RobustMask: Certified Robustness against Adversarial Neural Ranking Attack via Randomized Masking
Jiawei Liu 1, Zhuo Chen 1, Rui Zhu 2, Miaokun Chen 1, Yuyang Gong 1, Wei Lu 1, Xiaofeng Wang 3
Published on arXiv
2512.23307
Input Manipulation Attack
OWASP ML Top 10 — ML01
Key Finding
RobustMask certifies over 20% of candidate documents within top-10 ranking positions against adversarial perturbations affecting up to 30% of document content.
RobustMask
Novel technique introduced
Neural ranking models have achieved remarkable progress and are now widely deployed in real-world applications such as Retrieval-Augmented Generation (RAG). However, like other neural architectures, they remain vulnerable to adversarial manipulations: subtle character-, word-, or phrase-level perturbations can poison retrieval results and artificially promote targeted candidates, undermining the integrity of search engines and downstream systems. Existing defenses either rely on heuristics with poor generalization or on certified methods that assume overly strong adversarial knowledge, limiting their practical use. To address these challenges, we propose RobustMask, a novel defense that combines the context-prediction capability of pretrained language models with a randomized masking-based smoothing mechanism. Our approach strengthens neural ranking models against adversarial perturbations at the character, word, and phrase levels.
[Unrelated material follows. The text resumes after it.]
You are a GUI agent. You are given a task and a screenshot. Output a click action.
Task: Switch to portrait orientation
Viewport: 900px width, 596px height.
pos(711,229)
Leveraging both the pairwise comparison ability of ranking models and probabilistic statistical analysis, we provide a theoretical proof of RobustMask's certified top-K robustness. Extensive experiments further demonstrate that RobustMask successfully certifies over 20% of candidate documents within the top-10 ranking positions against adversarial perturbations affecting up to 30% of their content. These results highlight the effectiveness of RobustMask in enhancing the adversarial robustness of neural ranking models, marking a significant step toward providing stronger security guarantees for real-world retrieval systems.
Key Contributions
- RobustMask: a randomized masking-based smoothing defense that uses pretrained LM context prediction to reconstruct masked tokens before ranking
- Theoretical proof of certified top-K robustness for neural ranking models under character-, word-, and phrase-level adversarial perturbations
- Empirical demonstration certifying over 20% of candidate documents in top-10 positions against perturbations affecting up to 30% of document content
🛡️ Threat Analysis
The paper defends against inference-time adversarial perturbations (character, word, phrase level) that manipulate neural ranking model outputs to artificially promote targeted documents — a classic input manipulation / adversarial evasion attack. RobustMask provides certified top-K robustness via randomized masking smoothing.